### Input

• • • •

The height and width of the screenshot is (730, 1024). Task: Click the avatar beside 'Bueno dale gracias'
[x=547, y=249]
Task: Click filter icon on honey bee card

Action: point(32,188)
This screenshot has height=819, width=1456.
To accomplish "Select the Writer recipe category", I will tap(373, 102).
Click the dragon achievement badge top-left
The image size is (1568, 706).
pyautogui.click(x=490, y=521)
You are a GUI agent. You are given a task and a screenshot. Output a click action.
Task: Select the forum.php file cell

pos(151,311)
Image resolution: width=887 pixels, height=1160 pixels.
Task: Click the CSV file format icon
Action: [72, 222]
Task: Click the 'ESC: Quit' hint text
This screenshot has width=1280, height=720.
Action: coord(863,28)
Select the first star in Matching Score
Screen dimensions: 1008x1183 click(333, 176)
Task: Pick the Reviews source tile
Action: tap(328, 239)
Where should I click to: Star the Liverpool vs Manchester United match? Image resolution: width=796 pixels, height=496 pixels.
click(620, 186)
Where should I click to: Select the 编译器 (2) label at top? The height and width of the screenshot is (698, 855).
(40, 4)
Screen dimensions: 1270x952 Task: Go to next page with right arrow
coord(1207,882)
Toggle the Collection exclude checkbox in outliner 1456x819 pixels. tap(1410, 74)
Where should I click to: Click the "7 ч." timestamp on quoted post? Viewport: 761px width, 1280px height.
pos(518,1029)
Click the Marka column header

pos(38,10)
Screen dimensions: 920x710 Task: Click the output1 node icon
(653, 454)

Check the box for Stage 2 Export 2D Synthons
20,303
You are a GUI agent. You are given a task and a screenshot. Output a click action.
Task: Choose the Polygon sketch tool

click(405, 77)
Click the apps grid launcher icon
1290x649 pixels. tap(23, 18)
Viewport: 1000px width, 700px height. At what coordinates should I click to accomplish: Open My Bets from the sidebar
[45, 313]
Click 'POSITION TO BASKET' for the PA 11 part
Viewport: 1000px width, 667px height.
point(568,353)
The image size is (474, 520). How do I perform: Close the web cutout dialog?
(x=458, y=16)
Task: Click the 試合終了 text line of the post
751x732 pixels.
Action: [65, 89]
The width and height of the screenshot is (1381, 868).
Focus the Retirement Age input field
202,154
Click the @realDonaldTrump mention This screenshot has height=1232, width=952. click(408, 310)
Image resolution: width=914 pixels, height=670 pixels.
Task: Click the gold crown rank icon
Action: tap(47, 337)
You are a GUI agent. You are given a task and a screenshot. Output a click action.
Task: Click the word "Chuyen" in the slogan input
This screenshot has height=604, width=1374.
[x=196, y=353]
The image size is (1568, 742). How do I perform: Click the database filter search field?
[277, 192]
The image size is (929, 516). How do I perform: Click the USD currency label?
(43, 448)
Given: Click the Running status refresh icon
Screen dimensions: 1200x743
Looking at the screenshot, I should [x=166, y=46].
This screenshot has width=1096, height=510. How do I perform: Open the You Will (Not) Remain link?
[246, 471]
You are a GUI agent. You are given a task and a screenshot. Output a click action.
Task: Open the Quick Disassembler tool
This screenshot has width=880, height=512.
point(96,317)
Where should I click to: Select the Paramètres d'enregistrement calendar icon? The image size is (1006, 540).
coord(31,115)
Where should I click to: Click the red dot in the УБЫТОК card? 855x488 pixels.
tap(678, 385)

• • • •

### What you are asked to do
Rewrite all the records above, replacing every "GUI agent" with "screen assistant" and leaving everything else unchanged.

### Exercise output
The height and width of the screenshot is (730, 1024). Task: Click the avatar beside 'Bueno dale gracias'
[x=547, y=249]
Task: Click filter icon on honey bee card

Action: point(32,188)
This screenshot has height=819, width=1456.
To accomplish "Select the Writer recipe category", I will tap(373, 102).
Click the dragon achievement badge top-left
The image size is (1568, 706).
pyautogui.click(x=490, y=521)
You are a screen assistant. You are given a task and a screenshot. Output a click action.
Task: Select the forum.php file cell

pos(151,311)
Image resolution: width=887 pixels, height=1160 pixels.
Task: Click the CSV file format icon
Action: [72, 222]
Task: Click the 'ESC: Quit' hint text
This screenshot has width=1280, height=720.
Action: coord(863,28)
Select the first star in Matching Score
Screen dimensions: 1008x1183 click(333, 176)
Task: Pick the Reviews source tile
Action: tap(328, 239)
Where should I click to: Star the Liverpool vs Manchester United match? Image resolution: width=796 pixels, height=496 pixels.
click(620, 186)
Where should I click to: Select the 编译器 (2) label at top? The height and width of the screenshot is (698, 855).
(40, 4)
Screen dimensions: 1270x952 Task: Go to next page with right arrow
coord(1207,882)
Toggle the Collection exclude checkbox in outliner 1456x819 pixels. tap(1410, 74)
Where should I click to: Click the "7 ч." timestamp on quoted post? Viewport: 761px width, 1280px height.
pos(518,1029)
Click the Marka column header

pos(38,10)
Screen dimensions: 920x710 Task: Click the output1 node icon
(653, 454)

Check the box for Stage 2 Export 2D Synthons
20,303
You are a screen assistant. You are given a task and a screenshot. Output a click action.
Task: Choose the Polygon sketch tool

click(405, 77)
Click the apps grid launcher icon
1290x649 pixels. tap(23, 18)
Viewport: 1000px width, 700px height. At what coordinates should I click to accomplish: Open My Bets from the sidebar
[45, 313]
Click 'POSITION TO BASKET' for the PA 11 part
Viewport: 1000px width, 667px height.
point(568,353)
The image size is (474, 520). How do I perform: Close the web cutout dialog?
(x=458, y=16)
Task: Click the 試合終了 text line of the post
751x732 pixels.
Action: [65, 89]
The width and height of the screenshot is (1381, 868).
Focus the Retirement Age input field
202,154
Click the @realDonaldTrump mention This screenshot has height=1232, width=952. click(408, 310)
Image resolution: width=914 pixels, height=670 pixels.
Task: Click the gold crown rank icon
Action: tap(47, 337)
You are a screen assistant. You are given a task and a screenshot. Output a click action.
Task: Click the word "Chuyen" in the slogan input
This screenshot has height=604, width=1374.
[x=196, y=353]
The image size is (1568, 742). How do I perform: Click the database filter search field?
[277, 192]
The image size is (929, 516). How do I perform: Click the USD currency label?
(43, 448)
Given: Click the Running status refresh icon
Screen dimensions: 1200x743
Looking at the screenshot, I should [x=166, y=46].
This screenshot has width=1096, height=510. How do I perform: Open the You Will (Not) Remain link?
[246, 471]
You are a screen assistant. You are given a task and a screenshot. Output a click action.
Task: Open the Quick Disassembler tool
This screenshot has width=880, height=512.
point(96,317)
Where should I click to: Select the Paramètres d'enregistrement calendar icon? The image size is (1006, 540).
coord(31,115)
Where should I click to: Click the red dot in the УБЫТОК card? 855x488 pixels.
tap(678, 385)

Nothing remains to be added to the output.